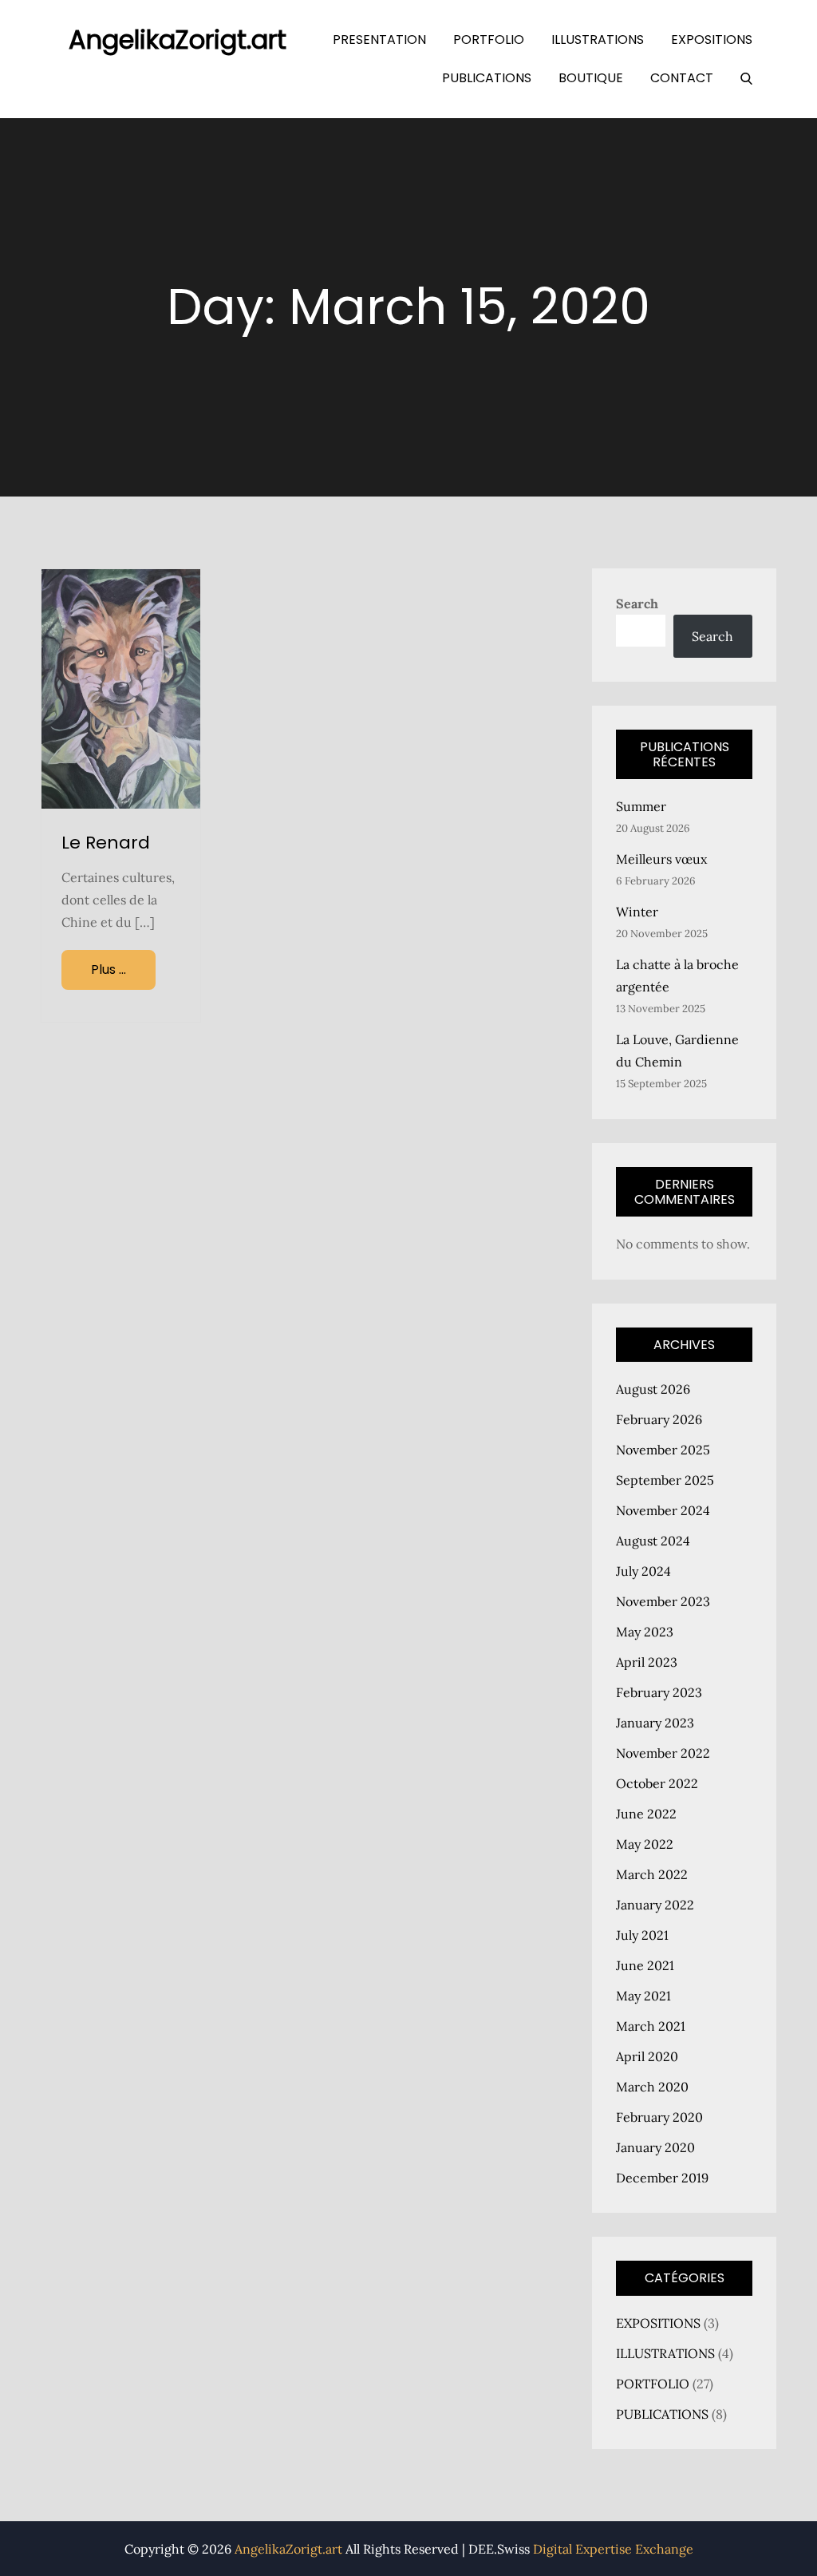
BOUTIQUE (590, 78)
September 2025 (665, 1480)
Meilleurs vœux (661, 859)
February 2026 (659, 1419)
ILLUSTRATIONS (597, 39)
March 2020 (652, 2087)
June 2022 (646, 1814)
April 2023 (646, 1662)
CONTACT (681, 78)
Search (637, 603)
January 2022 (655, 1905)
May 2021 (643, 1996)
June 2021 (645, 1965)
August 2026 (653, 1389)
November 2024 (663, 1510)
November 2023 (663, 1601)
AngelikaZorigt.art (177, 39)
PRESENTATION (379, 39)
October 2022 (657, 1783)
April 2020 (647, 2056)
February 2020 (659, 2117)
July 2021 (642, 1935)
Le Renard (105, 842)
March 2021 (650, 2026)
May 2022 (644, 1844)
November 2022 (663, 1753)
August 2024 (653, 1541)
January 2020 (655, 2147)
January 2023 (655, 1723)
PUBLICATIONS (486, 78)
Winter (637, 912)
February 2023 (659, 1692)
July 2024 (643, 1571)
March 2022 (652, 1874)
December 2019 (662, 2178)
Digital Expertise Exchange (613, 2549)
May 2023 (644, 1632)
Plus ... (108, 969)
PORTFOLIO (488, 39)
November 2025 (663, 1450)
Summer (641, 806)
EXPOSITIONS (711, 39)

================================

Exercise details:
Without the pictures, return the entries exactly as they appear.

Reply to the exercise:
BOUTIQUE (590, 78)
September 2025 (665, 1480)
Meilleurs vœux (661, 859)
February 2026 (659, 1419)
ILLUSTRATIONS (597, 39)
March 2020 (652, 2087)
June 2022 (646, 1814)
April 2023 (646, 1662)
CONTACT (681, 78)
Search (637, 603)
January 2022 (655, 1905)
May 2021 (643, 1996)
June 2021 (645, 1965)
August 2026 (653, 1389)
November 2024 (663, 1510)
November 2023 (663, 1601)
AngelikaZorigt.art (177, 39)
PRESENTATION (379, 39)
October 2022 (657, 1783)
April 2020 (647, 2056)
February 2020 (659, 2117)
July 2021 (642, 1935)
Le Renard (105, 842)
March 2021 (650, 2026)
May 2022 (644, 1844)
November 2022 (663, 1753)
August 2024 (653, 1541)
January 2020 (655, 2147)
January 2023 (655, 1723)
PUBLICATIONS (486, 78)
Winter (637, 912)
February 2023 (659, 1692)
July 2024 (643, 1571)
March 2022 (652, 1874)
December 2019 (662, 2178)
Digital Expertise Exchange (613, 2549)
May 2023 (644, 1632)
Plus ... (108, 969)
PORTFOLIO (488, 39)
November 2025 (663, 1450)
Summer (641, 806)
EXPOSITIONS (711, 39)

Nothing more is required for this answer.